# Audi TT 2.0T FSI UNITRONIC Stage 3 Build



## StreeterTT (Apr 22, 2010)

These are the mods that I have in my TT when I changed Revo Stage 3 K04 to UNITRONIC Stage 3.

GT3076R.





















PAG PARTS manifold.











TIAL cold water wastegate.











PAG PARTS turbo kit assembled.































AEM boost controller and wide band.











BSH catch can and APR HPFP.











RS4 injectors.











UNITRONIC Stage 3 DSG with SSP Performace clutches.





















PAG PARTS CAI 3.5" and Eurojet re-route DV.











Methanol injectors.





















I upgraded my GT3076R for the new Precision turbo the PTB5830 Billet, is the same turbine of the Garrett, but with the PTE5857 compressor.
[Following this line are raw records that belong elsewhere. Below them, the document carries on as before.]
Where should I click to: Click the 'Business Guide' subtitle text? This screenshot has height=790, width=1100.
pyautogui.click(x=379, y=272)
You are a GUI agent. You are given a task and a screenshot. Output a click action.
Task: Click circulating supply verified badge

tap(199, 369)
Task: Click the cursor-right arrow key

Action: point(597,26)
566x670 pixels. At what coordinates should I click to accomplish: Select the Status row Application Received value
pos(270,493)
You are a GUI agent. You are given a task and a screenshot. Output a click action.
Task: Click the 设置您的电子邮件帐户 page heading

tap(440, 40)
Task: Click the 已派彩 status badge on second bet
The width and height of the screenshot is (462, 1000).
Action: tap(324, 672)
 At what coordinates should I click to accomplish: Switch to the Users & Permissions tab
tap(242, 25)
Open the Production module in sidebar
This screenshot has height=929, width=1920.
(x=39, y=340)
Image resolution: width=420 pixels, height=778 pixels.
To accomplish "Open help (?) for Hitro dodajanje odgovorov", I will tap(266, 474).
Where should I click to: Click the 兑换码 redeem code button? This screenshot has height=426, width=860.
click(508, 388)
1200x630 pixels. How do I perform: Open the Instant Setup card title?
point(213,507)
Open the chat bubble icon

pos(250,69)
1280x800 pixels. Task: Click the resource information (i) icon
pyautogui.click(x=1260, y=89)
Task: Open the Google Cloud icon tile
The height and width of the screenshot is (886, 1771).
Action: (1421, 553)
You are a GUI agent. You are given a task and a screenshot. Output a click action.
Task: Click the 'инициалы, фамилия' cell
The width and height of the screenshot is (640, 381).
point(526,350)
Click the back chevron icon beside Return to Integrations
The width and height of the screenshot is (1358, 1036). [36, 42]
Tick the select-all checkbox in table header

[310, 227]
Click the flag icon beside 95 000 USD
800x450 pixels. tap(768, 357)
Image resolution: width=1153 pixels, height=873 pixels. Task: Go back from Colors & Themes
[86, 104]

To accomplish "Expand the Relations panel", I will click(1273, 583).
The benefits of this is the Precision produces much more power than the Garrett and has the same lag.

PTB5830 Billet.































GT3076R Vs. PTB5830.






























Changing T3 to V-Band turbine housing.


----------



## CoNGLoMeRaTeGTi (Apr 4, 2007)

nice!


----------



## CLestat (Nov 15, 2007)

Donde comprast el CAI?


----------



## StreeterTT (Apr 22, 2010)

CLestat said:


> Donde comprast el CAI?


Lo compré en Pag Parts y vinó junto con el turbo Kit. 

http://www.pagparts.com/


----------



## Andreinen (Nov 3, 2010)

Incredible!!!!

How many hp?


----------



## DarthTTs (Dec 7, 2009)

I need to see this car in person... where are you??? :beer:


----------



## GolfRS (Feb 4, 2006)

Excellent quality on the exhaust-turbo setup

Issam what is the price of this kit ??


----------



## MFZERO (Mar 13, 2002)

damn!


----------



## StreeterTT (Apr 22, 2010)

Andreinen said:


> Incredible!!!!
> 
> How many hp?


Now I don't know the numbers because I haven't gone to the dyno still, but I'll go soon.


----------



## $GTI07$ (Feb 29, 2008)

Nice build. How did you make the eurojet dv relocation fit?? did you have to buy anything specific or did you have to modify it or did eurojet do it?? I have the same kit and i want to have that relocation cuz i have the eurojet catch can and the one arnold gave me dont fit cuz its on the way of the catch can. any help would be appreciated.


----------



## [email protected] (Oct 23, 2008)

nice build . Hey J. If you want me to do a custom relocation kit, let me know. I can hard pipe it all the way :thumbup:


----------



## StreeterTT (Apr 22, 2010)

$GTI07$ said:


> Nice build. How did you make the eurojet dv relocation fit?? did you have to buy anything specific or did you have to modify it or did eurojet do it?? I have the same kit and i want to have that relocation cuz i have the eurojet catch can and the one arnold gave me dont fit cuz its on the way of the catch can. any help would be appreciated.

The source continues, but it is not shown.